Defesa de Lula pede antecipação em julgamento de habeas corpus


JC Online

Motivada pela expectativa de que a condenação do ex-presidente Luiz Inácio Lula da Silva, preso desde abril de 2018, seja analisada pelo Supremo Tribunal de Justiça (STJ) na próxima semana, os advogados de Lula pediram que o Supremo Tribunal Federal (STF) antecipe o julgamento de um pedido de liberdade (habeas corpus).
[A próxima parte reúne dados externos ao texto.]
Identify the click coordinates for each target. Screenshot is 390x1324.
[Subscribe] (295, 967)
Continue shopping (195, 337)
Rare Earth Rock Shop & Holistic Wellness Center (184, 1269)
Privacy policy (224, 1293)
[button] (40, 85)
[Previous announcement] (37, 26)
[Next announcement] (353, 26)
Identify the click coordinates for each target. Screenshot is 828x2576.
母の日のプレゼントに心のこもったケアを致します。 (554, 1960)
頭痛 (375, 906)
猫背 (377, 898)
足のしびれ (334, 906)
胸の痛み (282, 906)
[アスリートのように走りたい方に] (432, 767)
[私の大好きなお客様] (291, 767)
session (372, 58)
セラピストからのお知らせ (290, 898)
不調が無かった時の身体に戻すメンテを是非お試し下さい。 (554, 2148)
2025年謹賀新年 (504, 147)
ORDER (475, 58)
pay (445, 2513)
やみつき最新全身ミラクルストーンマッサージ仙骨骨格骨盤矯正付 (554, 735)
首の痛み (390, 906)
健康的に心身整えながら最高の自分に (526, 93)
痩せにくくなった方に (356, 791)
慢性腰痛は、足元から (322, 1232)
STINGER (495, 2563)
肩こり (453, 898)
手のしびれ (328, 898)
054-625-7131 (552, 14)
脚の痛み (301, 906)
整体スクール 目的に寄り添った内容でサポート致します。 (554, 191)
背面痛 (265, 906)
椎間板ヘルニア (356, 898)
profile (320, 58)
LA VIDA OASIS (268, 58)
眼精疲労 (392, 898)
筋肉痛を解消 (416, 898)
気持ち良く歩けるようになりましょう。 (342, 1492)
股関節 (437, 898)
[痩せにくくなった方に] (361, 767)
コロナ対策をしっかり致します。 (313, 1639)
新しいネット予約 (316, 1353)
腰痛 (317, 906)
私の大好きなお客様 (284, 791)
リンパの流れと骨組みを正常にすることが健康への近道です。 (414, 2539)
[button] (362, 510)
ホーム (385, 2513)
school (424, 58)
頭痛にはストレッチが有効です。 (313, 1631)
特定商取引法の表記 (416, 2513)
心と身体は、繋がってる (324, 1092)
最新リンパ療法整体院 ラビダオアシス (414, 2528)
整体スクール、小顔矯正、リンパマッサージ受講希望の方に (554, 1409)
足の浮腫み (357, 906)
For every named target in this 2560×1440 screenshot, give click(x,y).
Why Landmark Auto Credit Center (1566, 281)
A defesa pede que o pedido de liberdade seja julgado "o mais breve possível" presencialmente pela 2ª Turma do STF. A ação está prevista para ser julgada no plenário virtual da 2ª Turma do Supremo, entre os dias 12 e 23 deste mês. Na ocasião, os ministros apresentam seus votos no sistema eletrônico e o caso não é debatido presencialmente.

Anulação

O habeas corpus que será julgado tem a intenção de anular a decisão do ministro do STJ Felix Fischer. Ele rejeitou o recurso do ex-presidente contra a condenação do tríplex do Guarujá, no Rio de Janeiro, em novembro de 2018. A decisão foi monocromática, ou seja, o caso foi analisado individualmente, sem submeter o processo a outros ministros do STJ.

No entanto, os advogados de Lula alegaram ao STF que a decisão individual de Fischer prejudicou o direito de defesa do ex-presidente. A defesa pede ao Supremo que a decisão do ministro seja anulada e que a 5ª Turma do STJ, formada por Fischer e outros quatro ministros, julgue o recurso contra a condenação.

Inicialmente, o ministro e relator do habeas corpus, Edson Fachin, rejeitou o recurso. Após nova contestação da defesa, o caso foi enviado a julgamento no plenário virtual da 2ª Turma do Supremo, formado por Fachin e pelos ministros Gilmar Mendes, Celso de Mello, Ricardo Lewandowski e Cármen Lúcia.